Bel Etage
Interview
Wie zijn je Peters?
Jean-Pierre Bruneau
Pierre Fonteyne
Wist je altijd al dat je kok zou worden?
Mijn grootmoeder had een hotel in Knokke. Als kind heb ik er in de potten gegluurd en vooral met mijn vingertjes in de saus gezeten. Eind jaren zestig, begin jaren zeventig van de vorige eeuw runden mijn ouders een druk beklante brasserie op het Brouckèreplein in Brussel. Het stond dus in de sterren geschreven dat ik voor de horeca zou kiezen.
Waar heb je het vak geleerd?
In de hotelschool van Oostende. Ik ben in 1992 afgestudeerd. Mijn laatste stage deed ik bij Pierre Romeyer en hij werd ook mijn eerste werkgever. Ik leerde enorm veel van hem. Zijn klassieke keuken is de basis geworden waarop ik verder heb gebouwd. Daarna heb ik nog bij Jean-Pierre Bruneau gewerkt en in een aantal toprestaurants in Knokke tot ik in 2002 mijn eigen restaurant startte.
Hoe omschrijf je jouw keuken?
Klassiek, maar met hedendaagse accenten en vooral zonder franjes. Voor mij primeert de smaak. Koken is altijd arbeidsintensief. Wanneer je alleen in de keuken staat, moet je je concentreren op de essentie en dat is de smaak. Ik kies altijd voor het seizoen en voor de beste kwaliteit. De kust is een prachtige plaats om boodschappen te doen (lacht). Er is zoveel vis van uitstekende kwaliteit en verder kies ik zo veel mogelijk voor Belgische producten.
Wie zijn jouw grote voorbeelden? Naar wie kijk jij op?
Dat is een zeer moeilijke vraag, maar momenteel kijk ik enorm op naar de Franse chef Guy Savoy van het gelijknamige restaurant in Parijs. Ik heb het geluk dat mijn dochter er in de keuken werkt en kan zien hoe het er achter de schermen aan toe gaat. Ik kan alleen maar enorm respect hebben voor de manier waarop hij met zijn personeel, zijn klanten en het restaurant-gebeuren omgaat.
Wat betekent voor jou de toetreding tot de vereniging?
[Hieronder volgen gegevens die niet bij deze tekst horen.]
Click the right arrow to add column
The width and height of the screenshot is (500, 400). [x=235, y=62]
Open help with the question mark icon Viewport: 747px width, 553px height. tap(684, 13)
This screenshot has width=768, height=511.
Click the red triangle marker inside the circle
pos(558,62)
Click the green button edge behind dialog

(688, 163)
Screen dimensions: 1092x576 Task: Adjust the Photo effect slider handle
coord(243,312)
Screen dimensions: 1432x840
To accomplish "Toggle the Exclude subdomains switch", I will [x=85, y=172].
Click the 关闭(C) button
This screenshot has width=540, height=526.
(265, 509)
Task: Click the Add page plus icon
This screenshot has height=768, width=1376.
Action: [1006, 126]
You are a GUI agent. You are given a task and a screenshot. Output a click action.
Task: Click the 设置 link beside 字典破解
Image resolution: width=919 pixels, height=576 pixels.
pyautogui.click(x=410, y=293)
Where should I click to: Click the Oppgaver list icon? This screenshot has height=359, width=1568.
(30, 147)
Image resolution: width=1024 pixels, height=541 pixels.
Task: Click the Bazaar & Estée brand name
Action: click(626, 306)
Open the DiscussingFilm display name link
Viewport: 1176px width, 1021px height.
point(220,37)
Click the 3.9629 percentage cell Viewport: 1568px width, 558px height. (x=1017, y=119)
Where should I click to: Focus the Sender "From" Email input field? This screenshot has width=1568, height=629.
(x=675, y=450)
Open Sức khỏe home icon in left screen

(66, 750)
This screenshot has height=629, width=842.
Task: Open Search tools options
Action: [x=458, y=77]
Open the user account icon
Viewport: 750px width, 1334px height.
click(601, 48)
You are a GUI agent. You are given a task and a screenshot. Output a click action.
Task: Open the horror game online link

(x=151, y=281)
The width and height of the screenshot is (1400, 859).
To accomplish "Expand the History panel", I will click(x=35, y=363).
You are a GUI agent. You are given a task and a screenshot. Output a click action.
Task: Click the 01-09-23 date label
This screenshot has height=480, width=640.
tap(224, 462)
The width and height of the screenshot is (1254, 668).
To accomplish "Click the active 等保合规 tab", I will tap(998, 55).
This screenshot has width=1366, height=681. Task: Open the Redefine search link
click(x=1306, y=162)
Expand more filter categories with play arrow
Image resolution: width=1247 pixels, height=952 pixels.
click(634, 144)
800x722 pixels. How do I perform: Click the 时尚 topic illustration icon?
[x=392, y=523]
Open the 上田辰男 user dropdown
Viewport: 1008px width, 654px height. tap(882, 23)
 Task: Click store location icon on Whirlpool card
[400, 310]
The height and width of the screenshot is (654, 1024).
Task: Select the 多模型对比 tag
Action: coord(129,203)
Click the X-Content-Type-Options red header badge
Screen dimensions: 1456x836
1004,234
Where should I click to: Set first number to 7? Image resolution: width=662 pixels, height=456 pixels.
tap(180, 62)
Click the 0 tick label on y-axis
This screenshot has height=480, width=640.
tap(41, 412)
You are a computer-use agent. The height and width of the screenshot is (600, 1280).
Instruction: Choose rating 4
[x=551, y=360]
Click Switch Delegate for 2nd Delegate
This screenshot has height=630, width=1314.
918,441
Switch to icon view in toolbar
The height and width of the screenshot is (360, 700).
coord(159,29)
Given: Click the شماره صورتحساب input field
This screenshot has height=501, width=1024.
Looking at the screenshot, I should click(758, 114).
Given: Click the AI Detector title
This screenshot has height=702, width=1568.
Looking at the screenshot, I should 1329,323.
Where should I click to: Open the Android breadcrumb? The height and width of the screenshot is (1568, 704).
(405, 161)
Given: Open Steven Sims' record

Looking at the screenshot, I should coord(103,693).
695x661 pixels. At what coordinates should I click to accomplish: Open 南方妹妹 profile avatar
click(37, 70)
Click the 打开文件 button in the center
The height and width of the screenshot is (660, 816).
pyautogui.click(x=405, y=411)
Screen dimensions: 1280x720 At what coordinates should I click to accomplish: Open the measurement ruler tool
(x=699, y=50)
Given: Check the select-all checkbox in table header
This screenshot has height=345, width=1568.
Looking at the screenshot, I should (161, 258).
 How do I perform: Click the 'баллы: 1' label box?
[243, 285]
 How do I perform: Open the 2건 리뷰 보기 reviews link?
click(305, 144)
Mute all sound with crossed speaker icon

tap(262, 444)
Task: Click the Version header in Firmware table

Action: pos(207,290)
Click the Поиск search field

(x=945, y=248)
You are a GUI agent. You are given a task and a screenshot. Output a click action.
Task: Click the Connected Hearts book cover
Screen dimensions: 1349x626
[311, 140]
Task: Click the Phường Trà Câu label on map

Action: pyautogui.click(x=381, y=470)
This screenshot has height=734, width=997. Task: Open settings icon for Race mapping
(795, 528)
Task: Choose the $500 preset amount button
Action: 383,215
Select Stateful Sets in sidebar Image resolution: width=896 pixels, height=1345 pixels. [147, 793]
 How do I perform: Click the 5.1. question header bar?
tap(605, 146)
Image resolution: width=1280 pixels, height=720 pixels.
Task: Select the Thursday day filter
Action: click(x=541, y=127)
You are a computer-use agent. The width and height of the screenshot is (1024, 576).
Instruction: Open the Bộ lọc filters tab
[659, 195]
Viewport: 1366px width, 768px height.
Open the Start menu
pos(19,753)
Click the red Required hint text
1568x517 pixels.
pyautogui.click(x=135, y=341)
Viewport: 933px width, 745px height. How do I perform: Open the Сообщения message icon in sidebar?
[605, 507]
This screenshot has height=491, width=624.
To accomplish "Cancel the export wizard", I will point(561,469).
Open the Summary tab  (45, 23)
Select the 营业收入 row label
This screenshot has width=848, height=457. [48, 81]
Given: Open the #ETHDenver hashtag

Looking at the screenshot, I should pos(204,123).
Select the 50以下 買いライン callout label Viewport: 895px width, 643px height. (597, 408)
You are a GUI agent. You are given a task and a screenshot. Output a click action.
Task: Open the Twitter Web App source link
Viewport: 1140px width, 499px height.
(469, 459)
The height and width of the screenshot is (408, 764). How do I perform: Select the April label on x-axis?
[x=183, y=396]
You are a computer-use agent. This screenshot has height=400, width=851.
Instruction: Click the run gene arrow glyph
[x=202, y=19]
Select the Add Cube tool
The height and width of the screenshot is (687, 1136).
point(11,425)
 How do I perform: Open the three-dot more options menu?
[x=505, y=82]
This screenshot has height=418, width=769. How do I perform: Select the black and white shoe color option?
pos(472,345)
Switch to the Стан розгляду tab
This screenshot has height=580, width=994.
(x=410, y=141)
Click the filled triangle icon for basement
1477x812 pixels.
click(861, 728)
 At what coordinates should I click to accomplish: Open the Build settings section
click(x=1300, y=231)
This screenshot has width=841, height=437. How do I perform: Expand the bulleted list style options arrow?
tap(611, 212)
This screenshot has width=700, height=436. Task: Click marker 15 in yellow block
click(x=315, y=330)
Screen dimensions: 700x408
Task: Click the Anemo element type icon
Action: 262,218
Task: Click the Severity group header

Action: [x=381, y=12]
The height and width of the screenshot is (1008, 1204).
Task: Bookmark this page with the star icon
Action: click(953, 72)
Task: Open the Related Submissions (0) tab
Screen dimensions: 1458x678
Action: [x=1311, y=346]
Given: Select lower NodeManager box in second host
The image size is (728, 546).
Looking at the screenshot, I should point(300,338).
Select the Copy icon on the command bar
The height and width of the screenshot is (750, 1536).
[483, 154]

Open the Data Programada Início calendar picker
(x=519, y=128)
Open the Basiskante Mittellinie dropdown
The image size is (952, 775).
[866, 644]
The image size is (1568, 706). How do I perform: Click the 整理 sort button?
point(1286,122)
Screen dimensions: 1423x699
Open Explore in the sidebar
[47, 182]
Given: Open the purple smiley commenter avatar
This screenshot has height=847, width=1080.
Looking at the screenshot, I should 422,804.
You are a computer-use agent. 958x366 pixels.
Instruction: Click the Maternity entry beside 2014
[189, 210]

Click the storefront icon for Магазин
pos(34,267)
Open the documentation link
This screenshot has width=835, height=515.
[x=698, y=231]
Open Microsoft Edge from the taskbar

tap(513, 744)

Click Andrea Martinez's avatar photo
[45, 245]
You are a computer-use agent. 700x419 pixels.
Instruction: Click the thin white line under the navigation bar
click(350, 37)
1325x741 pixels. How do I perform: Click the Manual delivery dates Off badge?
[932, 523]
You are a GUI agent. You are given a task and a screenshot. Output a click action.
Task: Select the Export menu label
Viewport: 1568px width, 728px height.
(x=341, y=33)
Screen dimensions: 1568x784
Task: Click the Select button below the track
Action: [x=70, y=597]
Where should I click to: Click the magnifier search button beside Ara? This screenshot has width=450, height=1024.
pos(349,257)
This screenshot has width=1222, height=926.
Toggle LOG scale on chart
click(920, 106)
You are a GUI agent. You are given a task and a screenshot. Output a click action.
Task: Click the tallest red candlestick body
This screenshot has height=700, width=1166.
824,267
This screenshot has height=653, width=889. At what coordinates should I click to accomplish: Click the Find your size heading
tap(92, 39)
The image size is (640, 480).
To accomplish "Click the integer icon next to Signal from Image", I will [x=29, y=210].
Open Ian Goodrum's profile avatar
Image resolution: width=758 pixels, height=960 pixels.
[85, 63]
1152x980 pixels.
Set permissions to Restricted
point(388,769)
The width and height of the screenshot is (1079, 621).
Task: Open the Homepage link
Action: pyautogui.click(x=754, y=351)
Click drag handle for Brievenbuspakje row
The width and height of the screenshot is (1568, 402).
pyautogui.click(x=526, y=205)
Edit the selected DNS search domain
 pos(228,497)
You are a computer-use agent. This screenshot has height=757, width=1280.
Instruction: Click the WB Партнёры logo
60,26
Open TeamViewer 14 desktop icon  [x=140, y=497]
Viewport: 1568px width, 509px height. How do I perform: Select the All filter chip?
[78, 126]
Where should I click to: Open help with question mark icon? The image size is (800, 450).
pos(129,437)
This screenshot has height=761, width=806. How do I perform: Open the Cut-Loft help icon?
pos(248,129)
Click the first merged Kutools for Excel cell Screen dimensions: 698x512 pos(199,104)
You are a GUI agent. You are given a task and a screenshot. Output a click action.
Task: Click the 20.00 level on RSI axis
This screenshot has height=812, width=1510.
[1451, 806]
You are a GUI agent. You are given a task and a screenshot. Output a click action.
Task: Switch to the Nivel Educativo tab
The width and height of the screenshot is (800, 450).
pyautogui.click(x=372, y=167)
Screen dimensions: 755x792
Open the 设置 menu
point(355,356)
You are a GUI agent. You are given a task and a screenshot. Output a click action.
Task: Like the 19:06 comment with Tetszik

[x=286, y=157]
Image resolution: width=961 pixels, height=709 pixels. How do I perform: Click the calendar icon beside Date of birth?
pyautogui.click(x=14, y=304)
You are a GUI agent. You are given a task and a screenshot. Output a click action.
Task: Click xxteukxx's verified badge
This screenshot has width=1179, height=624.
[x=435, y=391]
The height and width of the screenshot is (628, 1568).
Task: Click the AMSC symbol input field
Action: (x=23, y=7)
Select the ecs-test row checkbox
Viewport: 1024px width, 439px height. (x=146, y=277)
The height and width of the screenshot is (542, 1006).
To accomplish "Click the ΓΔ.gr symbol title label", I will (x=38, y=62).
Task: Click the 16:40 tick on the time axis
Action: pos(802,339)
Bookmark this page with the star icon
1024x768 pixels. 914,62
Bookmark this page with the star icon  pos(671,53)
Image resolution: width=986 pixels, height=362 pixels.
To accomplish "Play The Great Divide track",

Ik ben lid geworden uit liefde voor het vak en omdat Pierre Romeyer mijn grote leermeester was. Bovendien denk ik dat je als groep altijd sterker staat dan alleen. Het is beter om allemaal in een grote boot te varen, dan ieder voor zich in een klein bootje de zee te willen oversteken.